[RFC/PATCH] ppc64: Add mem=X option

Olof Johansson olof at austin.ibm.com
Wed Feb 23 14:40:03 EST 2005


On Tue, Feb 22, 2005 at 07:24:23PM +1100, Michael Ellerman wrote:
> Hi Anton, Ben, and the rest of ya,
> 
> Here is my first take at adding support for the mem=X boot option.
> Please check it out.

Yes, finally! :-)   This has been asked for many a time, but noone has
implemented it before. Good work! I have some comments below, most of
them are nitpicks.

> -#if 0 /* XXX not currently used */
> +/* These three variables are used to save values passed to us by prom_init()
> + * via the device tree. The TCE variables are needed because with a memory_limit
> + * in force we may need to explicitly map the TCE are at the top of RAM. */

I think it's common kernel coding style to put the final */ on a new
line to get all the *'s lined up. There are other comments in the patch
with the same style, I'll only point out this one.

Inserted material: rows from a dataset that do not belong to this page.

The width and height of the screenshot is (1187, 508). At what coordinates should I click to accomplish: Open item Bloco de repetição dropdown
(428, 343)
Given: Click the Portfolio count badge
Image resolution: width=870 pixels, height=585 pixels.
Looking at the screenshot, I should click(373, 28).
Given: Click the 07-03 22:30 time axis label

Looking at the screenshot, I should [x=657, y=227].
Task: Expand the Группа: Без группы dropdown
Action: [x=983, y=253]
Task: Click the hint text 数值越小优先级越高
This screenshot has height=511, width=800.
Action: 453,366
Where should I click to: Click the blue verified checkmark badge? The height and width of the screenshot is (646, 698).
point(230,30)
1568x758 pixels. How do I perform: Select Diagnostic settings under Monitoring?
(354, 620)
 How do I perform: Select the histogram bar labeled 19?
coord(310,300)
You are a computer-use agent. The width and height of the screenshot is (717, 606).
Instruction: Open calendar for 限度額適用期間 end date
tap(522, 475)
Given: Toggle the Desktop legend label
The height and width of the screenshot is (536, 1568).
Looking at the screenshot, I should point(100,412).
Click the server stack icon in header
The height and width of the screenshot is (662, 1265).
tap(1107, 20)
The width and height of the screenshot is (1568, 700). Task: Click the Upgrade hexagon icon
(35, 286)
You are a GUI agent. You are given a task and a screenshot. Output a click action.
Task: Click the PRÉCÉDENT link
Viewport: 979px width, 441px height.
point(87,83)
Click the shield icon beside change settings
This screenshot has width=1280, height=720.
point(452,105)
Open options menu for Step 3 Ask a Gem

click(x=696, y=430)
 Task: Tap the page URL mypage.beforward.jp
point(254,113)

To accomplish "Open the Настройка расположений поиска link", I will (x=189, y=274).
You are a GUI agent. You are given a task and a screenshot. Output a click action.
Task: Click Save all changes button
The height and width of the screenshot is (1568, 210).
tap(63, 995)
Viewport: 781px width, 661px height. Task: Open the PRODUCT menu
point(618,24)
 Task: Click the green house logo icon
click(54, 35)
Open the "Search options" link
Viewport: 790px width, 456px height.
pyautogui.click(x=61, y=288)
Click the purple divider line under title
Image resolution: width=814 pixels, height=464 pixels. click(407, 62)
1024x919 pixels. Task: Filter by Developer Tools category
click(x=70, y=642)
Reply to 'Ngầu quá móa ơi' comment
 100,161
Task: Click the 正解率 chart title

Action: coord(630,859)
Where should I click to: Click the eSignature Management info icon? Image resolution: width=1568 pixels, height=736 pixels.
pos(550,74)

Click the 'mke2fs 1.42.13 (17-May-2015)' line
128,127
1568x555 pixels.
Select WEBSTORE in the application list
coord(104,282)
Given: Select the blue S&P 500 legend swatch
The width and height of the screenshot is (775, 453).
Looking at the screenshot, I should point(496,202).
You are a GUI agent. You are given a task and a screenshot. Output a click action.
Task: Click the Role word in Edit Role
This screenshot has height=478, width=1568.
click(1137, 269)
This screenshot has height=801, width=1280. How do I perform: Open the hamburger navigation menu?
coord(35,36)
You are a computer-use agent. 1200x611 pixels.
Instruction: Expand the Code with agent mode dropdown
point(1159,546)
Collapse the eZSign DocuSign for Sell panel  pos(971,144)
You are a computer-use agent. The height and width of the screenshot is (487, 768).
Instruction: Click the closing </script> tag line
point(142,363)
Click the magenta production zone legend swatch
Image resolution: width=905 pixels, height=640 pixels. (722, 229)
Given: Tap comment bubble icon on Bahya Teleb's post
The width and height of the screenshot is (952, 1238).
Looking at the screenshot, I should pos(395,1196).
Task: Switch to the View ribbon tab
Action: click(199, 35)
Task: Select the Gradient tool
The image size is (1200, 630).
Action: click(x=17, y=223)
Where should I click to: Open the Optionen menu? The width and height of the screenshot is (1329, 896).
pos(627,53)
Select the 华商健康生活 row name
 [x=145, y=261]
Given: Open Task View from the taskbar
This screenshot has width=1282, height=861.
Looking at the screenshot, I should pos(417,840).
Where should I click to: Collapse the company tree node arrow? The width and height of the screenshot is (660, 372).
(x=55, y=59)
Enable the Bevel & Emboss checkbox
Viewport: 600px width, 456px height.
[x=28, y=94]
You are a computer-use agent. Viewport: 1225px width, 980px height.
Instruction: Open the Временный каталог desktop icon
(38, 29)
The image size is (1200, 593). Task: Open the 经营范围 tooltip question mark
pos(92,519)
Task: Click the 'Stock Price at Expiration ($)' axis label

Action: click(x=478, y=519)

> +unsigned long tce_alloc_start;
> +unsigned long tce_alloc_end;
>  
> +#ifdef CONFIG_PPC_ISERIES
> +/* On iSeries we just parse the mem=X option from the command line.
> + * On pSeries it's a bit more complicated, see prom_init_mem() */
>  static int __init early_parsemem(char *p)
>  {
>  	if (!p)
> @@ -818,7 +824,7 @@ static int __init early_parsemem(char *p
>  	return 0;
>  }
>  early_param("mem", early_parsemem);
> -#endif
> +#endif /* CONFIG_PPC_ISERIES */
>  
>  #ifdef CONFIG_PPC_MULTIPLATFORM
>  static int __init set_preferred_console(void)
> Index: latest/arch/ppc64/kernel/lmb.c
> ===================================================================
> --- latest.orig/arch/ppc64/kernel/lmb.c
> +++ latest/arch/ppc64/kernel/lmb.c
> @@ -344,3 +344,34 @@ lmb_abs_to_phys(unsigned long aa)
>  
>  	return pa;
>  }
> +
> +/* Truncate the lmb list to memory_limit if it's set
> + * You must call lmb_analyze() after this. */
> +void __init lmb_apply_memory_limit(void)
> +{
> +	extern unsigned long memory_limit;
> +	unsigned long i, total = 0, crop;
> +	struct lmb_region *mem = &(lmb.memory);
> +
> +	if (likely(!memory_limit))
> +		return;

No need to worry about likely/unlikely here. It's not a hot call path.

> +
> +	for (i = 0; i < mem->cnt; i++) {
> +		total += mem->region[i].size;
> +		
> +		if (total <= memory_limit)
> +			continue;
> +			
> +		crop = (memory_limit - (total - mem->region[i].size));
> +#ifdef DEBUG
> +		udbg_printf("lmb_truncate(): truncating at region %x\n", i);
> +		udbg_printf("lmb_truncate(): total = %x\n", total);
> +		udbg_printf("lmb_truncate(): size  = %x\n", mem->region[i].size);
> +		udbg_printf("lmb_truncate(): crop = %x\n", crop);
> +#endif
> +
> +		mem->region[i].size = crop;
> +		mem->cnt = i + 1;
> +		break;

With the above tests, there's a chance for the last LMB to be of size 0.
I don't think it matters for things to work, but you might as well skip
that one too.

Changing the test to (total < memory_limit) should take care of it, the
last one will just be cropped by nothing.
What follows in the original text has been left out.